*** DATA TO EXAMINE ***

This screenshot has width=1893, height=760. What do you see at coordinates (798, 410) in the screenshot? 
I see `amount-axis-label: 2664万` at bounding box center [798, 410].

*** End of DATA TO EXAMINE ***
*** DATA TO EXAMINE ***

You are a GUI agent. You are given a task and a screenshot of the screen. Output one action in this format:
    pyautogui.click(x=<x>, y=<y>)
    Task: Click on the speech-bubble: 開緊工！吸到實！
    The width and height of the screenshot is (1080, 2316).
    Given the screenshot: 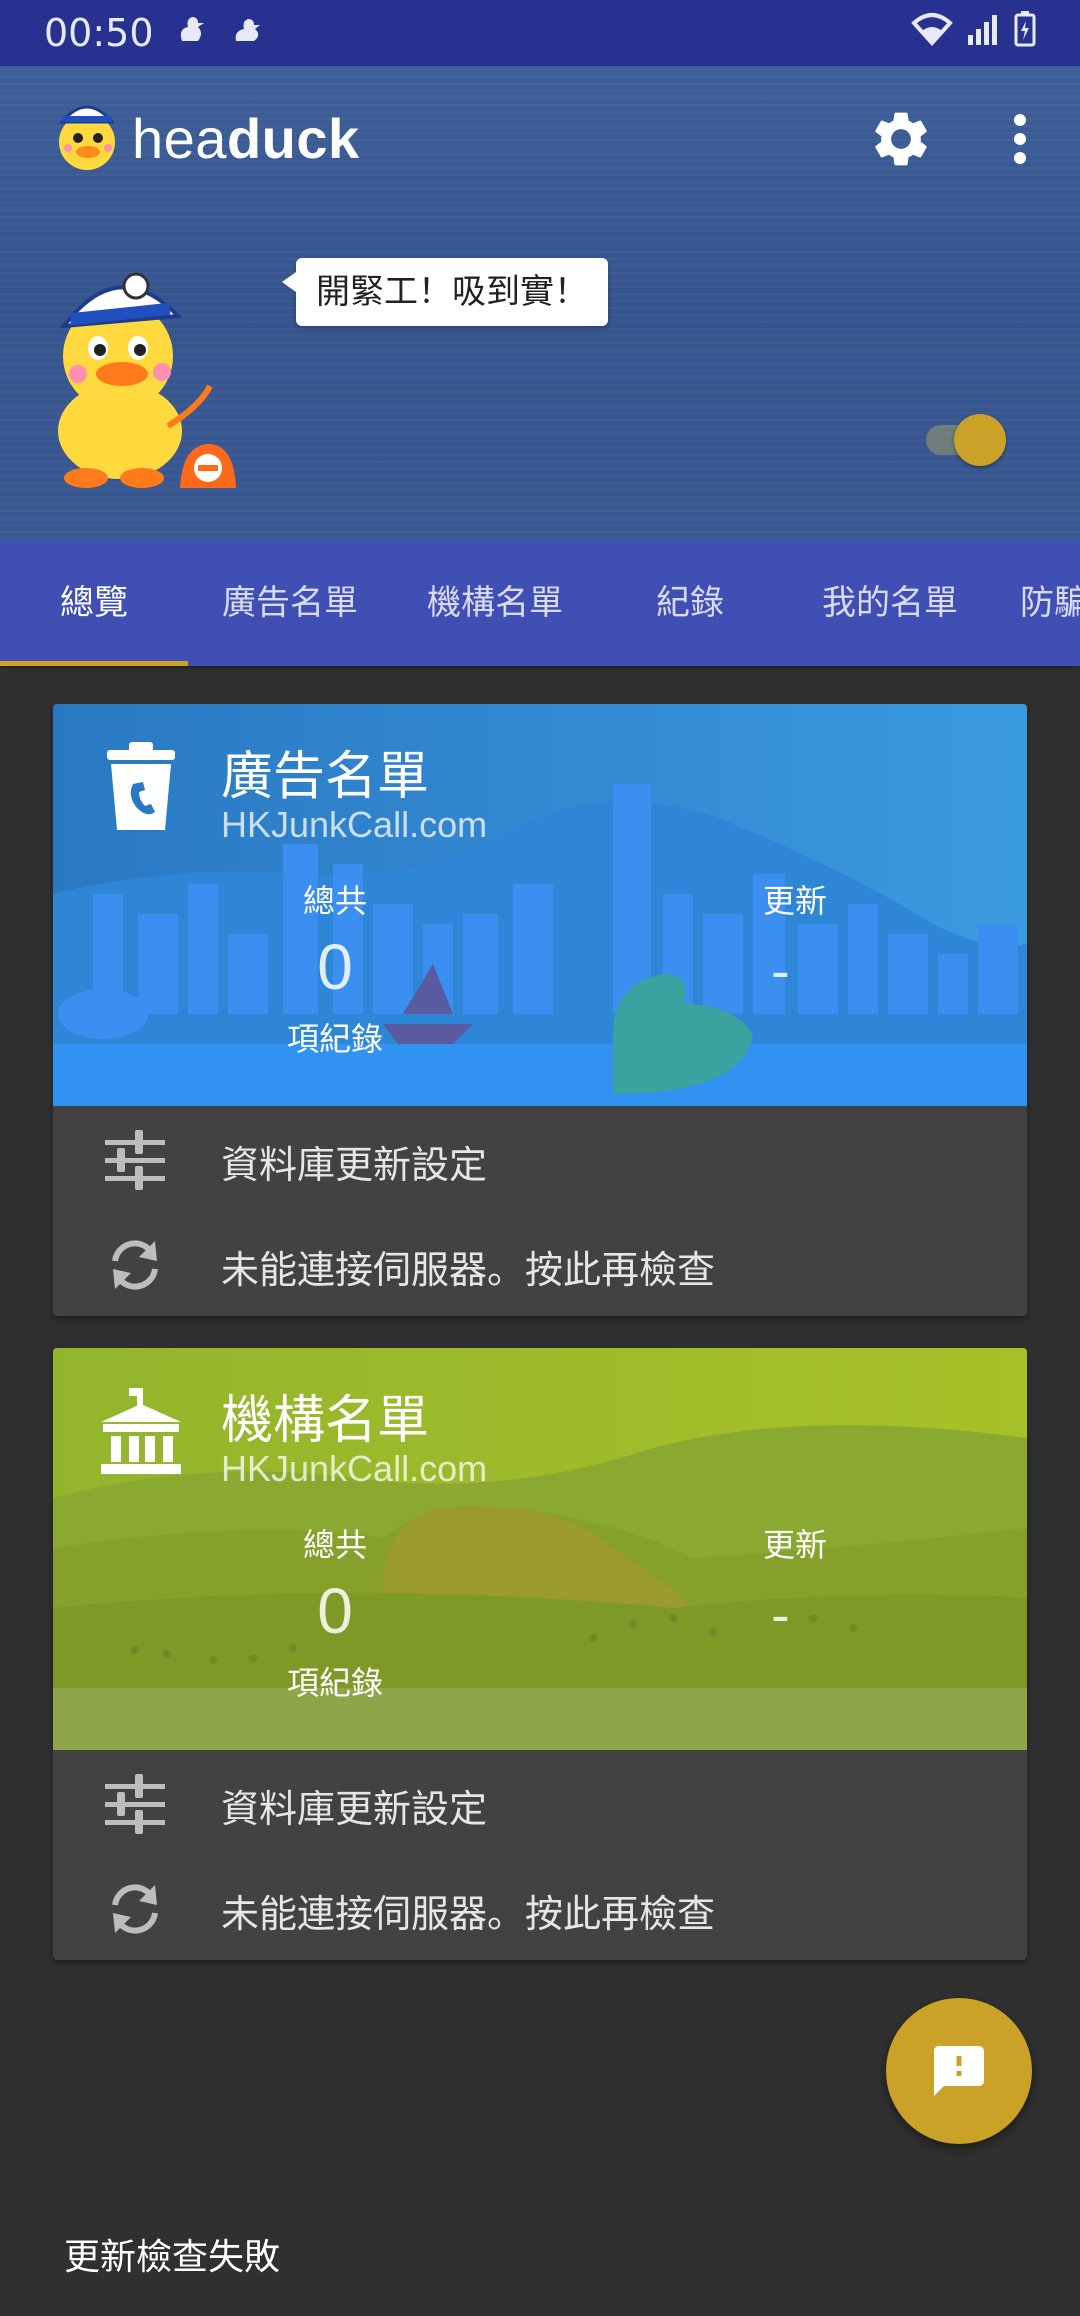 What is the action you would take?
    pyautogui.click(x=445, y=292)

*** End of DATA TO EXAMINE ***

▶ _ASSIGNMENT_:
Copy the listing word for word, starting at the line that contains "This screenshot has" and ending after the line that contains "center [798, 410].".

▶ _YOUR RESPONSE_:
This screenshot has width=1893, height=760. What do you see at coordinates (798, 410) in the screenshot? 
I see `amount-axis-label: 2664万` at bounding box center [798, 410].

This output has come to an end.